You need very little equipment. Like a fool, I spent $4,000 for a diesel furnace for drying structures. It made so much noise, I used it only one time. Later, I put together six furnaces, from regular FAU's, and I put them in a wood box. We run heat ducts under the houses and dry structures in less than 24 hours. Fans and dehumidifiers take 3 days to a week.

Take the classes, call me, and I will give you some common-sense advice, and show you how to make money without working for plumbers, nor for insurance companies. Although, if you can get in with a few adjusters, you can 'clean up'. I always work directly for the customer, first, and my customer file claims after the work is completed. The adjusters tell me my prices are too low and this raises a concern regarding the quality of the work.

Almost 20 years ago, a small restoration company owner told me he was netting $250,000 per month. I should have opened my eyes sooner.


----------



## jgustin (Oct 27, 2008)

*Licensed plumbers and toilets*

I am a restoration contractor, and I am debating with an insurance adjuster who says that it isn't necessary to hire a licensed plumber to remove and reset a toilet. I seem to remember reading somewhere that, although an individual home owner can handle his own toilet, a licensed plumber is required by code to do this work in another person's home or business. Am I correct? I am in Connecticut. I believe the state code pretty much follows the IPC. Can someone give me the code section and exact wording?


----------



## pcplumber (Oct 12, 2008)

*Check with your local dept of bldg. & safety.*



jgustin said:


> I am a restoration contractor, and I am debating with an insurance adjuster who says that it isn't necessary to hire a licensed plumber to remove and reset a toilet. I seem to remember reading somewhere that, although an individual home owner can handle his own toilet, a licensed plumber is required by code to do this work in another person's home or business. Am I correct? I am in Connecticut. I believe the state code pretty much follows the IPC. Can someone give me the code section and exact wording?
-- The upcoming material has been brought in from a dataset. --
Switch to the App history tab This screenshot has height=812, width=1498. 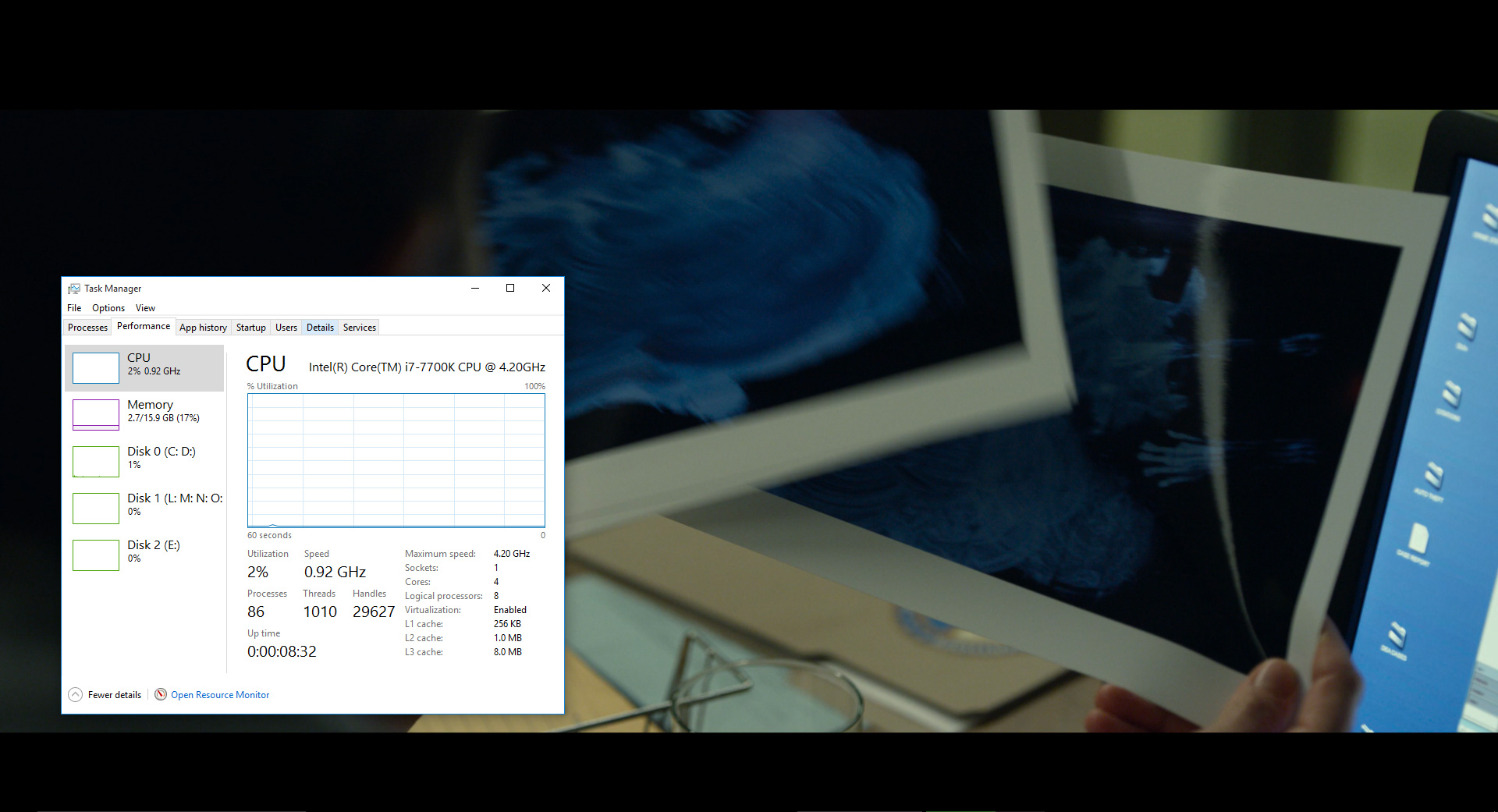(203, 328)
Call the building & safety dept. and ask an inspector. In California, anyone can set a toilet, without a license, as long as the job is under $500 and as long as no permit is necessary.
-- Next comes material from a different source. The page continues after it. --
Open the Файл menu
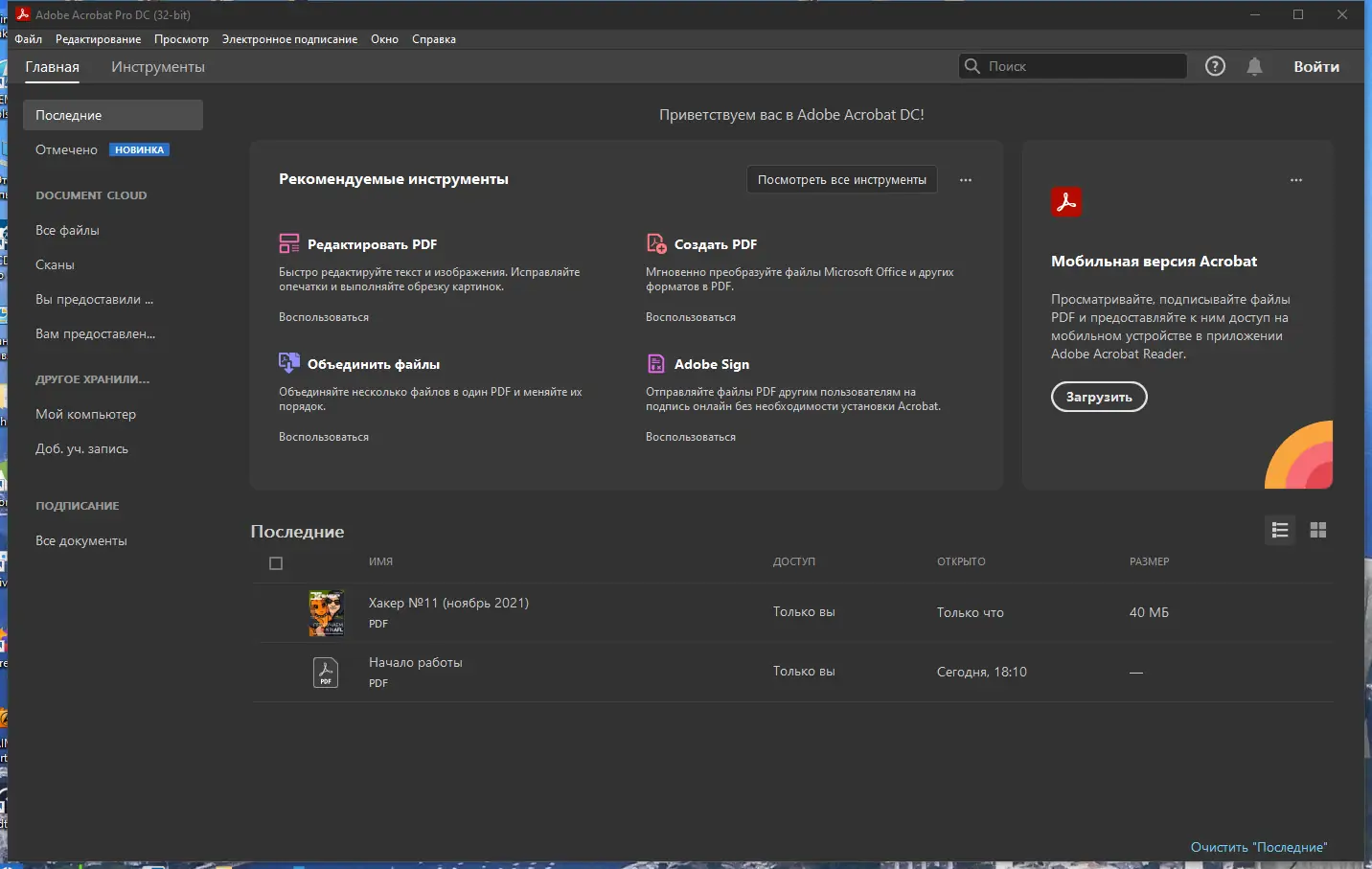This screenshot has width=1372, height=869. click(29, 39)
Actually, in California, and probably most states, a plumbing permit is necessary. Therefore, only the homeowner or a licensed plumber can obtain the permit. 
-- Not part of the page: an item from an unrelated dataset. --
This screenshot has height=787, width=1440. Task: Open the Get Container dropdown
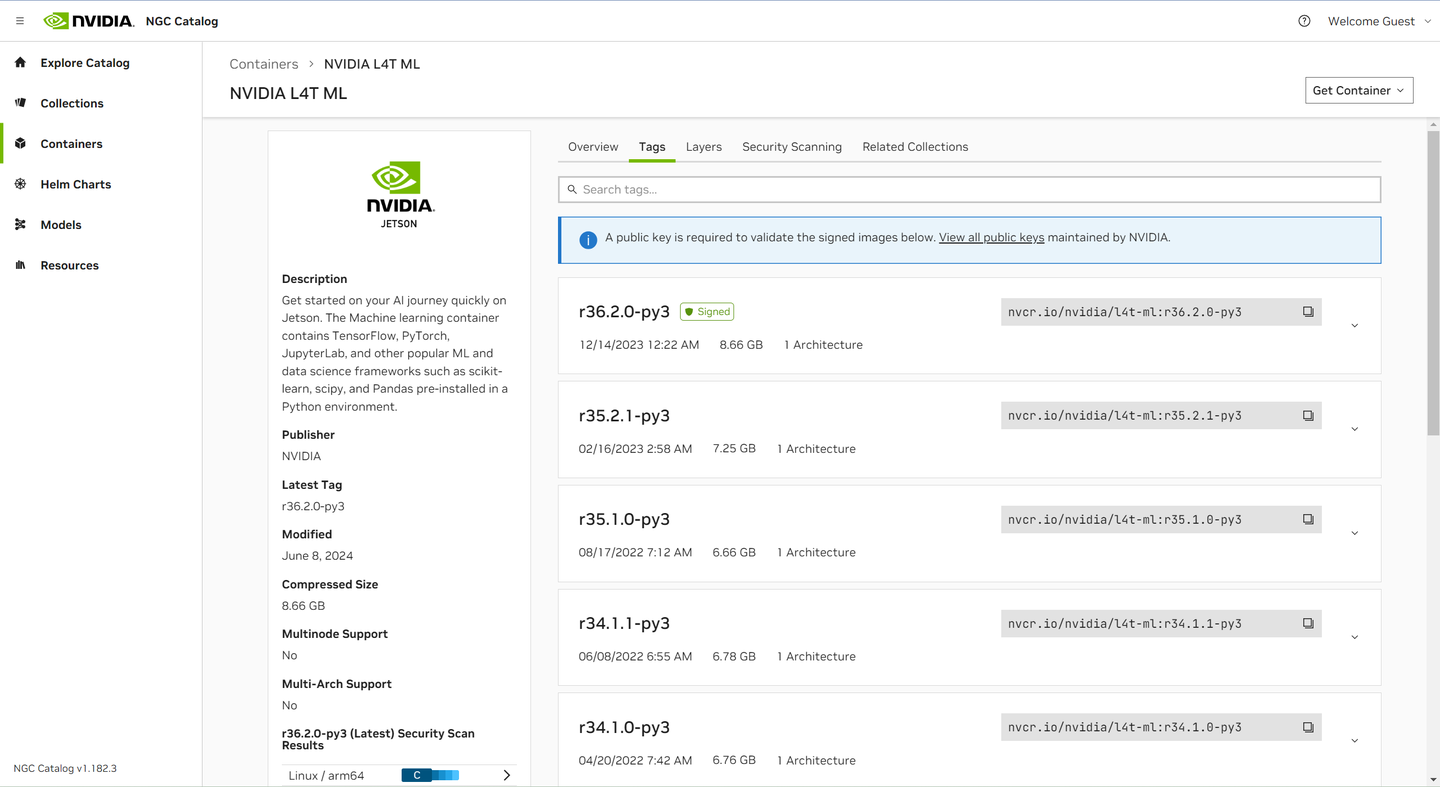click(1359, 90)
Who cares? Millions of people set toilets every day without permits.


----------



## Ron The Plumber (Oct 10, 2006)

Anyone can set a toilet but not everyone knows how to properly set a toilet, I have pulled toilets to find the wax seal on the bottom never even created a seal.


----------



## KillerToiletSpider (May 27, 2007)

jgustin said:


> I am a restoration contractor, and I am debating with an insurance adjuster who says that it isn't necessary to hire a licensed plumber to remove and reset a toilet. I seem to remember reading somewhere that, although an individual home owner can handle his own toilet, a licensed plumber is required by code to do this work in another person's home or business. Am I correct? I am in Connecticut. I believe the state code pretty much follows the IPC. Can someone give me the code section and exact wording?


If you are getting paid to set this toilet, you are doing plumbing work, plain and simple. Whether or not it is a code violation will vary across the country, in Chicago you would be commiting a crime that could cost you your business license if caught, and getting caught is as simple as the homeowner complaining to the city for shoddy work. You could make it even simpler, call your liability insurance provider and see if your insurance covers damage from you doing incorrect plumbing work, if they say no you have your answer.


----------



## threaderman (Nov 15, 2007)

In this area you need to pull a permit only if you are replacing the existing toilet,same with kitchen faucets.
And I agree,very few would know if a flange is seated properly or not,anchored,correct height etc.


----------



## protechplumbing (Oct 10, 2008)

I think KTS has a good point. Say the toilet floods out the house after you set it from an error on your part and you get sued for $100,000.00 in water damages. If your not insured for that, you have a BIG problem:sweatdrop:


----------